ロッカバイの遺族にすれば、ブレア首相が西側の主首長として最初にリビアを訪問するなど、亡き家族にドロを塗る行為にひとしい。そこをエイヤッと前進するのがブレアの知力と勇気である。ブレアはどんなイヤな相手、不和になった相手にもあくなく対話を試みる。相手が逃げても追っかけていく性格で、これでもし酒癖が悪かったらサイテイです。さいわい飲んで人がかわることはないらしい。
●年輪を刻んだカダフィ
さて、トリポリ郊外の野外テントにブレアを迎えたカダフィは黒い普段のアラビアローブに黒い帽子という、全然おもしろくないいでたちだった。アラブの王様が形無しになるピンクや萌黄色の華やかなローブ、またモールと勲章で全飾り立てた白の軍服姿は、北朝鮮の参謀たちもおもわず道をあけるほど見事である。晴れ姿を鑑賞できなくて残念でした。ま、ブレアの首吊り背広に合わせたのかも知れない。
カダフィは初対面でブレア(50才)に「おゝ若々しい、君はまだ若い」と言ったそうです。カダフィは鎖国しているあいだに年令を重ね人がまるくなったようだ。面構えは精悍だが、砂漠の風にうたれているせいか、年輪を刻んだ皺が深い。
●オイルビジネス再開
この会見はリビアが具体的に国際社会に復帰したことを世界に、とくにアラブ社会に時代が変わりつつあることを印象づけた。ブレアの到着前にロイヤル・ダッチ・シェル石油が天然ガス開発の契約を発表。シェルはイギリスとオランダの企業グループで、これはブレアへのお土産、もちろん石油利権の大きな部分は将来アメリカに与えられるが、いよいよビジネス開始である。各国リーダーのトリポリ詣でがギッシリ詰まっていて、これが一段落すると次はビジネスマンのトリポリ詣でがはじまる。
●カダフィ、砂漠の狂犬から番犬へ
一方軍事面でもイギリスはリビヤ軍の再編成にアドバイスするほか、兵器輸出、対テロで協力する駐在武官をトリポリに置くことになった。レーガンが「砂漠の狂犬」と呼んで忌み嫌ったカダフィは、いまやテロの番犬に変身した。核と生物科学兵器を処分すれば、近代的なミリタリーを得ることができる。金正日将軍も見習ったらどうだ。(了)

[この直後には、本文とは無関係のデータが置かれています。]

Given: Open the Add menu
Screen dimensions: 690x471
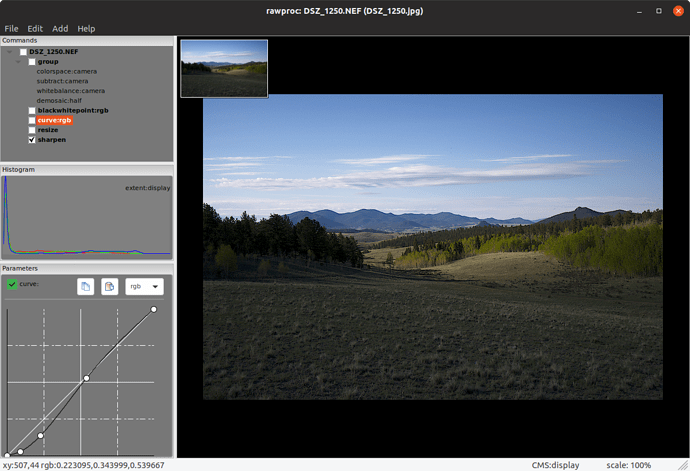Looking at the screenshot, I should click(x=60, y=29).
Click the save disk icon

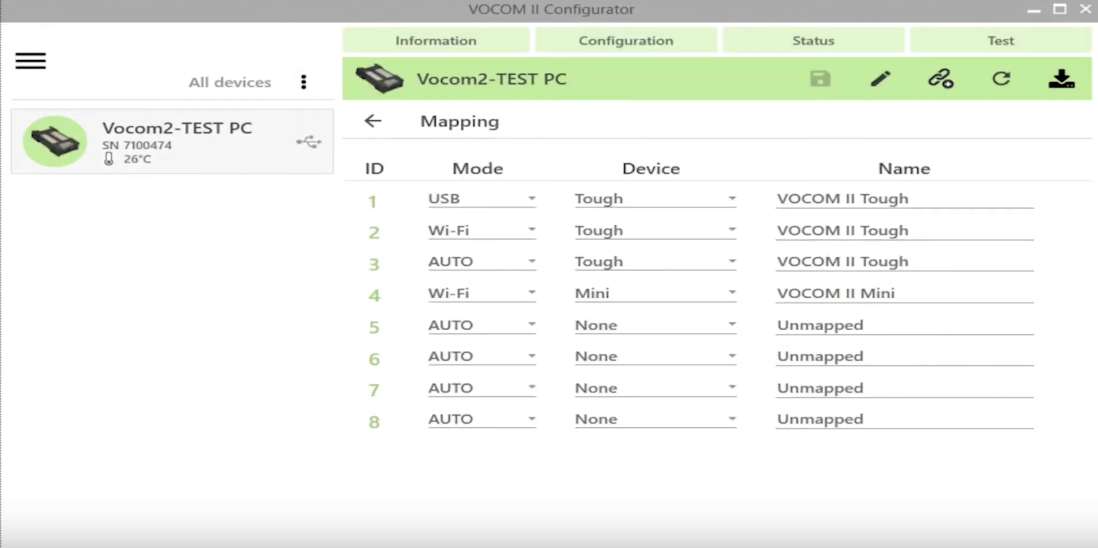820,78
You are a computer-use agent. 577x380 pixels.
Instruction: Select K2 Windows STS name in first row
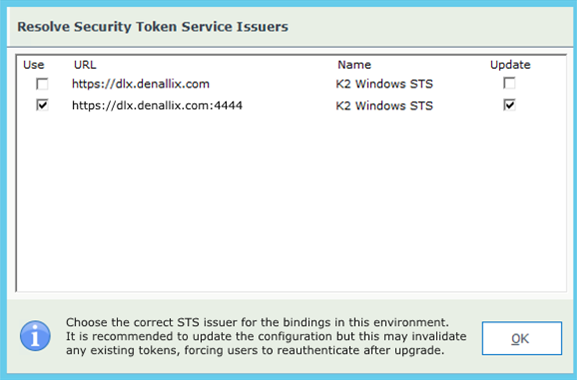(384, 84)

後日記:昨年のコラム「カダフィ大佐の衝撃波」より>なぜカダフィがWMDをあきらめたかといえば、技術力不足で兵器計画が挫折したこと、西側への石油輸出が米の制裁で伸び悩んだことがあげられる。<
そういう展開、カダフィは新兵器と石油ビジネス、一石二鳥を仕留めた。